#### [PROBLEM TO WORK ON]
Leaving out the pictures, print exactly the lines from the one holding "942x601 pixels." to the last line of the entries below, both included, and nothing more.

#### [STORED DATA]

------

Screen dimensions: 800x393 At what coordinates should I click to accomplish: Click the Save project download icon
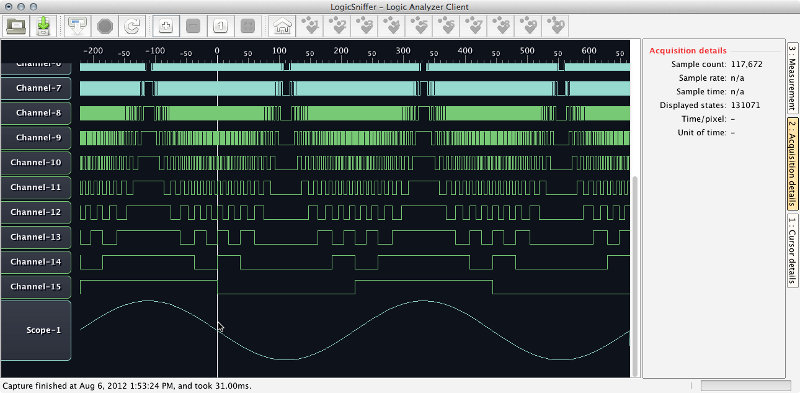[x=44, y=26]
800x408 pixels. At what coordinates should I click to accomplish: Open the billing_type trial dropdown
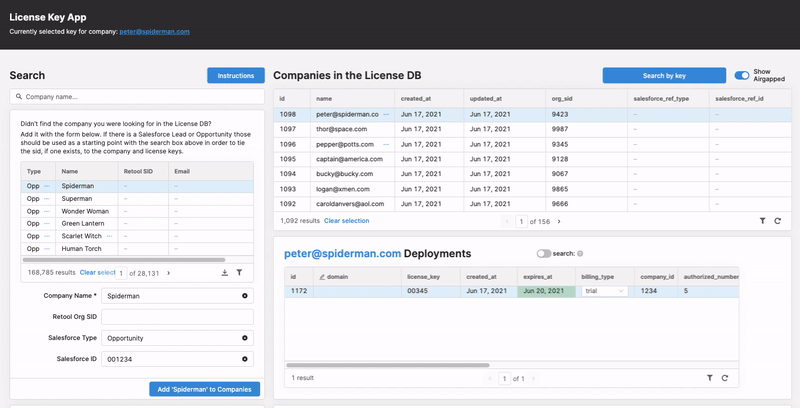606,291
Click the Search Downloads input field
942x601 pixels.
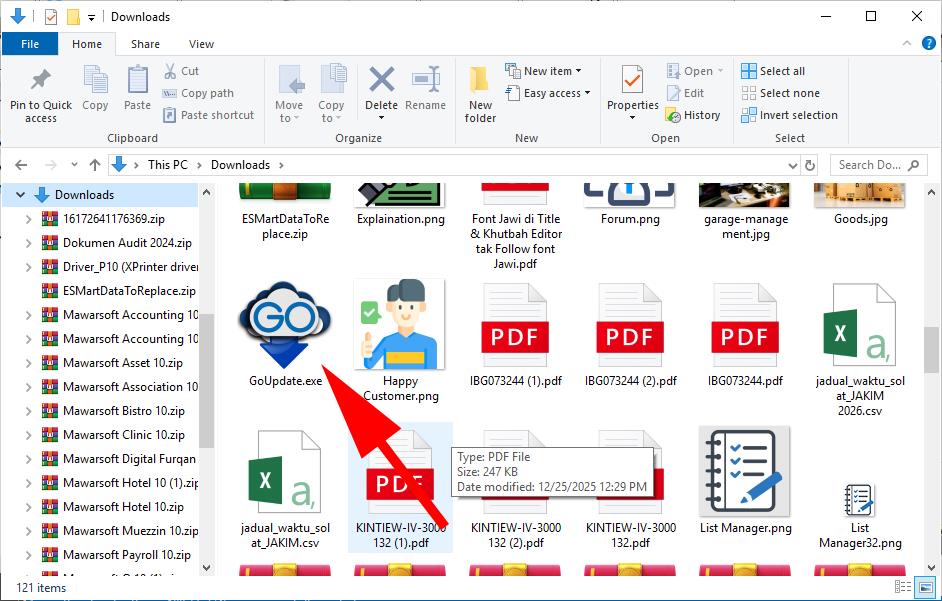pyautogui.click(x=870, y=165)

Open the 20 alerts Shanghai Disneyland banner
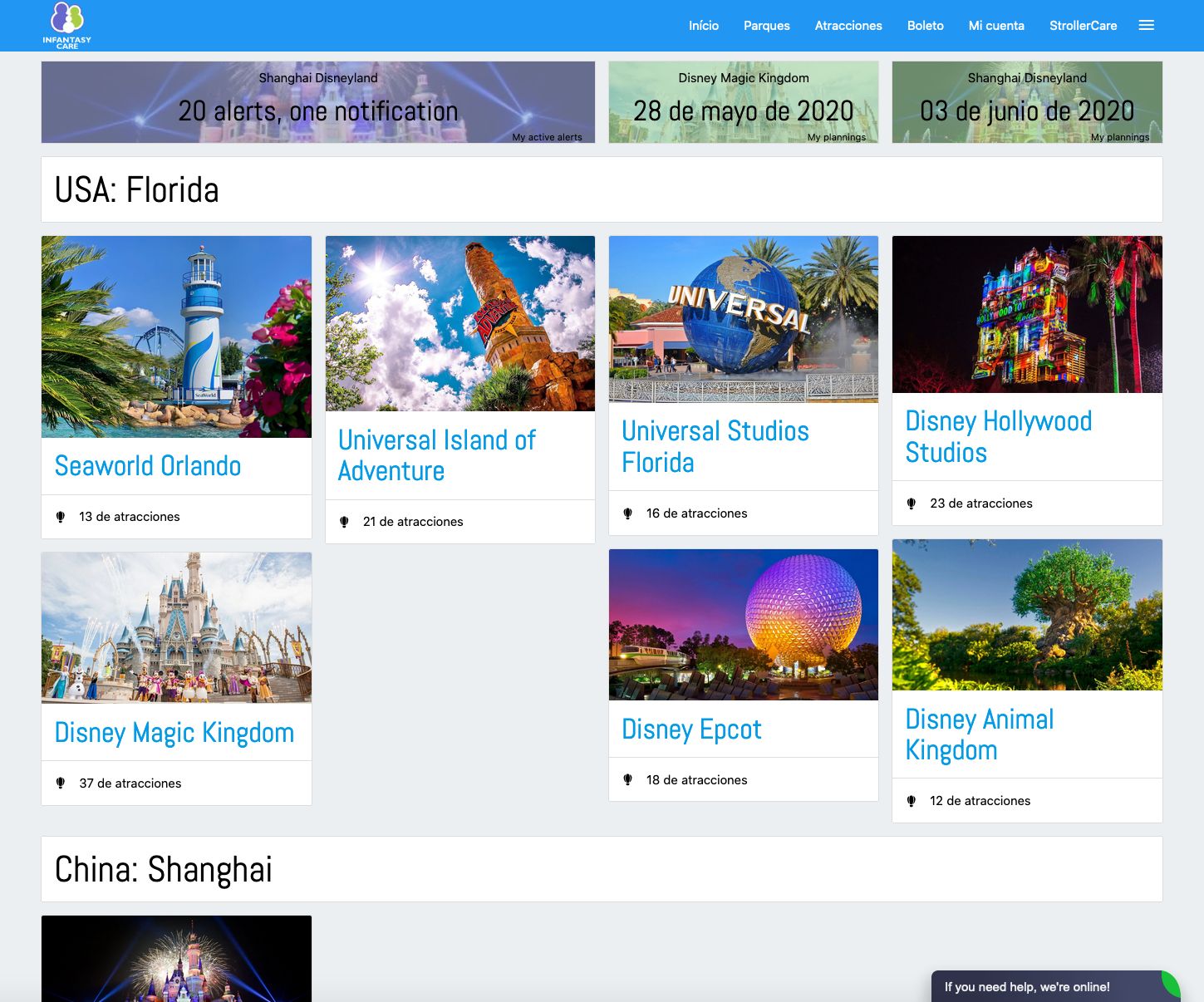[317, 102]
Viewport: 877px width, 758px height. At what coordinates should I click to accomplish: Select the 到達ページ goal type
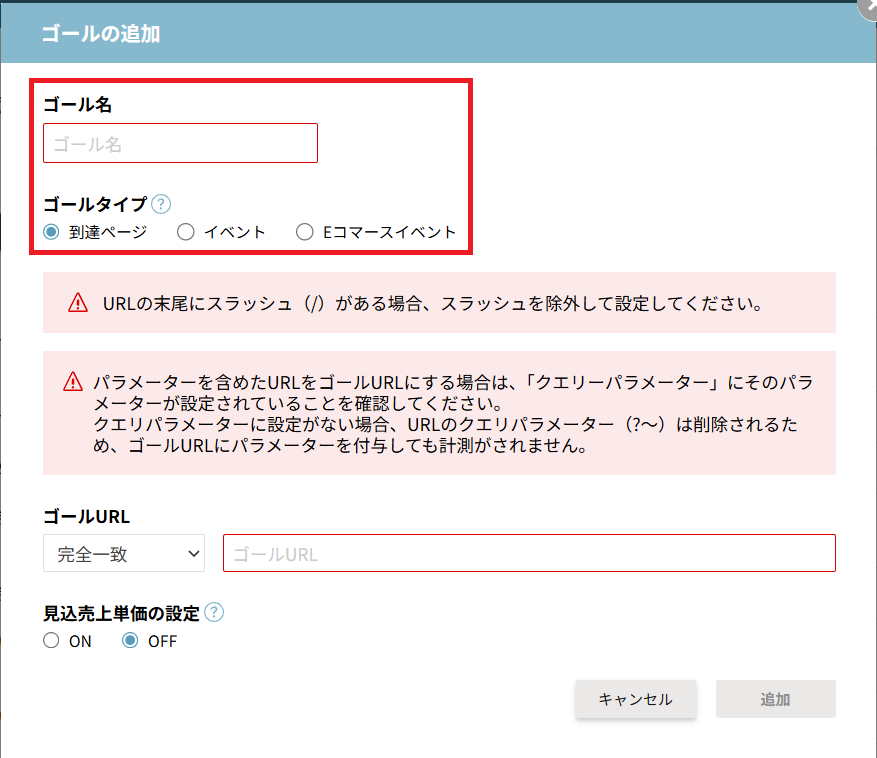[x=51, y=232]
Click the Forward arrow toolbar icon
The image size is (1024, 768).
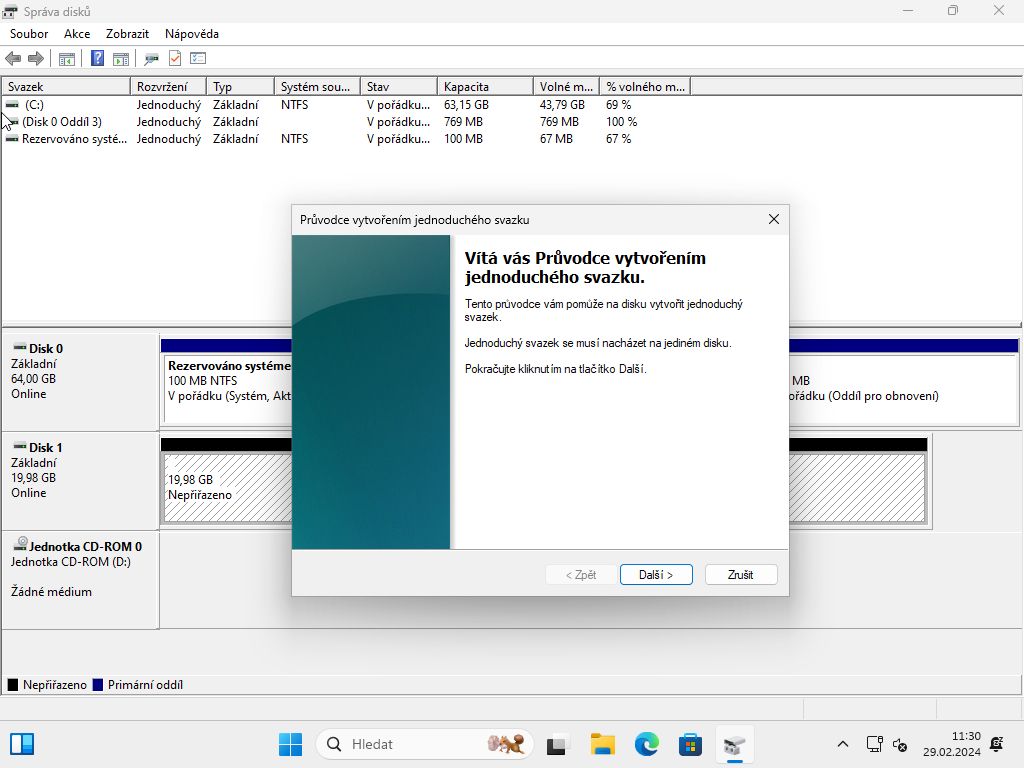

------

#### [SOLUTION]
942x601 pixels.
pyautogui.click(x=870, y=165)

Open the 20 alerts Shanghai Disneyland banner
[317, 102]
Viewport: 877px width, 758px height. At what coordinates should I click to accomplish: Select the 到達ページ goal type
[x=51, y=232]
Click the Forward arrow toolbar icon
The image size is (1024, 768).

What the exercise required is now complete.